Welcome to the Chesapeake Bay Maritime Museum's Boatyard Blog, where all things related to Chesapeake Bay Boats are discussed. Follow the Museum's progress on historic Chesapeake boat restoration projects, watch wooden boats being built from scratch in our Apprentice For a Day program, and meet the dedicated staff and volunteers working hard to give you the experience of Chesapeake Bay history while preserving traditional Chesapeake Bay boat building techniques. Make sure to join us as a follower of this blog so you will be notified of new posts, and make comments on anything you see on the blog.

Wednesday, September 5, 2012

My Summer Job at the Chesapeake Bay Maritime Museum

by Tommy Finton

Working on the Potomac River Dory Boat.

            When considering potential jobs this summer, I wanted to choose something atypical. I didn’t desire the usual yogurt shop or busboy position that places a teenager in a boring environment that ultimately has no effect on him/her.

            But before I thought of the job, I needed to think of the town. I live in Bethesda, but I spend my summers in St. Michaels. Although I spend my summers here, I have never spent as much time here as I have this summer. During the usual summer I would spend some extended weekends on the Eastern Shore, but this year I wanted to change that. I wanted to spend my whole summer in a place that meant so much to me—a place where I learned to swim, to ride a bike, and where I ate my first blue crab.
            It took some time to figure out which job I wanted. I thought the Chesapeake Bay Maritime Museum would be the best place because I like to be active, so the boat shop seemed like a good bet. After various emails and telephone calls, I got the job as a boat shop assistant and prepared for the summer. Just one week after my high school graduation, I drove over to St. Michaels and settled in.

            To say I had no clue what I was getting myself into is quite an understatement. I expected to sand and paint for a few months.

Don’t get me wrong, I have done that many times, but there is so much more to working at the Museum than meets the eye. If I was told when I started that I would do some male modeling and drive a Buyboat down the Chesapeake Bay, I would have thought that person was crazy.

I have experienced the summer of a lifetime and it is all due to the Chesapeake Bay Maritime Museum. I worked under the tutelage of Vessel Maintenance Manager Mike Gorman for the past two-and-a-half months, and he and fellow shipwrights India Gilham-Westerman and Jenn Kuhn welcomed me to their team. We became not only colleagues, but friends as well.

The most wonderful part of my experience this summer was that I learned a lot.  I couldn’t name most parts of a boat before June. I knew maybe a handful of tools, most likely the ones that every person knows. I used those tools on projects with which I was given a lot of responsibilities. I took side planks off of the Potomac River Dory and I placed log rails on the skipjack Rosie Parks. During those moments, I felt like a respected colleague, not a teenage intern. It has been a blast working at the Museum this summer.

For the first time in my life, I feel like I have become a true part of the St.
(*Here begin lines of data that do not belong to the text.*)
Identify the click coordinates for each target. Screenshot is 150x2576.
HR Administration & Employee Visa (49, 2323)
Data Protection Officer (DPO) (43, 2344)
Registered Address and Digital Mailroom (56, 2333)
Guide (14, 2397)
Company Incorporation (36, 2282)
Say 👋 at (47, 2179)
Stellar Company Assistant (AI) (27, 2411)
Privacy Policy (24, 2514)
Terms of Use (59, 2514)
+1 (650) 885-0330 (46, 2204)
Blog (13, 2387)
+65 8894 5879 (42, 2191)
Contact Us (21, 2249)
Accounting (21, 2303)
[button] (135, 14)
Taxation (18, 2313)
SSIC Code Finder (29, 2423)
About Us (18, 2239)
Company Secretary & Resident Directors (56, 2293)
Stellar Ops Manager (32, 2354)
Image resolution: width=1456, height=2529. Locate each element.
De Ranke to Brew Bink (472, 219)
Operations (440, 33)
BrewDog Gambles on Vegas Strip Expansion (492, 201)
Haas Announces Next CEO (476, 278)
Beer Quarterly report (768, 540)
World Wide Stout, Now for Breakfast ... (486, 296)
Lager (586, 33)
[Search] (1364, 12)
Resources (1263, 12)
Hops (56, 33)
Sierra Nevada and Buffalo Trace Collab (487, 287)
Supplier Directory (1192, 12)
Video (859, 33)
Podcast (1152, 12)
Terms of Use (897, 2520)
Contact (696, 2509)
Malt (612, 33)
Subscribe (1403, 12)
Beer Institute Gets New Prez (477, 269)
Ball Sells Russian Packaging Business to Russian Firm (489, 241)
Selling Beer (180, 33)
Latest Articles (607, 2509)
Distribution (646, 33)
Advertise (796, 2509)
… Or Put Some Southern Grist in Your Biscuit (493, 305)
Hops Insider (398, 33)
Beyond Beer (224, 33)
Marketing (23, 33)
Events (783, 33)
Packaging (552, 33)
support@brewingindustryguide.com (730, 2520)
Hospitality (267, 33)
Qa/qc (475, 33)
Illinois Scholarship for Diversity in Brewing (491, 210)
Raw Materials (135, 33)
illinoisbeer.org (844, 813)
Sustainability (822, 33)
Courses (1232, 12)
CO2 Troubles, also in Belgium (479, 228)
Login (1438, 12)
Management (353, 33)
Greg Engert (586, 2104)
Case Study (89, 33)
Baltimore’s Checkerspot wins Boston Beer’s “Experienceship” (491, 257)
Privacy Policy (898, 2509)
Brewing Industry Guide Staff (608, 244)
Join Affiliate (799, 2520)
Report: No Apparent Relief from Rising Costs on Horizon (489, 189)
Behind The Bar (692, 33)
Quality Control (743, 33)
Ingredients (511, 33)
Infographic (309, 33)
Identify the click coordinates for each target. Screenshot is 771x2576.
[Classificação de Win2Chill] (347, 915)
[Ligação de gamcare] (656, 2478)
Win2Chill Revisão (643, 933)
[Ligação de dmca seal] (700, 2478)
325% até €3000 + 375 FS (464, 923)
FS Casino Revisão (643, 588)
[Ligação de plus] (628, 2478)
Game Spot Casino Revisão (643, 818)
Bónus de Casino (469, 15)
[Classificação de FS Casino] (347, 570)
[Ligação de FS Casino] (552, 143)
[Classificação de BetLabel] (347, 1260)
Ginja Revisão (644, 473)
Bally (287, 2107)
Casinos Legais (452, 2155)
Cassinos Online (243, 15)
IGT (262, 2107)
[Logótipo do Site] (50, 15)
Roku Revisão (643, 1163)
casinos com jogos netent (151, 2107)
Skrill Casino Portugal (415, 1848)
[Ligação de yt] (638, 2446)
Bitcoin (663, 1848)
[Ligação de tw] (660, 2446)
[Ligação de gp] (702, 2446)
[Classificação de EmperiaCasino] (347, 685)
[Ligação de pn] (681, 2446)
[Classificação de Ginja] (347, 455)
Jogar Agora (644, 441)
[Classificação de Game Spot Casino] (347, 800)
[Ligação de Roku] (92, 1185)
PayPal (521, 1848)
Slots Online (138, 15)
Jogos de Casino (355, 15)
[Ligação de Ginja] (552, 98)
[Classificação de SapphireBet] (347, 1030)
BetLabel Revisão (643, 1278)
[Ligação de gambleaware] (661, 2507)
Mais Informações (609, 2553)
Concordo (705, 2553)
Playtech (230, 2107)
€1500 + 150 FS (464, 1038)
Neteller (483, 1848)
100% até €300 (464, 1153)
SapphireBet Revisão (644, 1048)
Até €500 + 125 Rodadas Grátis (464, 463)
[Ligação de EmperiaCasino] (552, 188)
Michaels community. Although I am about to leave, I know that when I return, I will have friends at the Museum. So, I would like to thank everyone who helped make my last summer before college one to remember, especially everyone in the boat shop, staff and volunteers as well. Because of everyone, it’s been one heck of a summer. 

Helping to ready the boats for the Sept. 1 Charity Boat Auction.

I even sang a sea chantey while aboard the Edna E. Lockwood for everyone.

Modeling some clothes for Chesapeake Bay Outfitters in St. Michaels.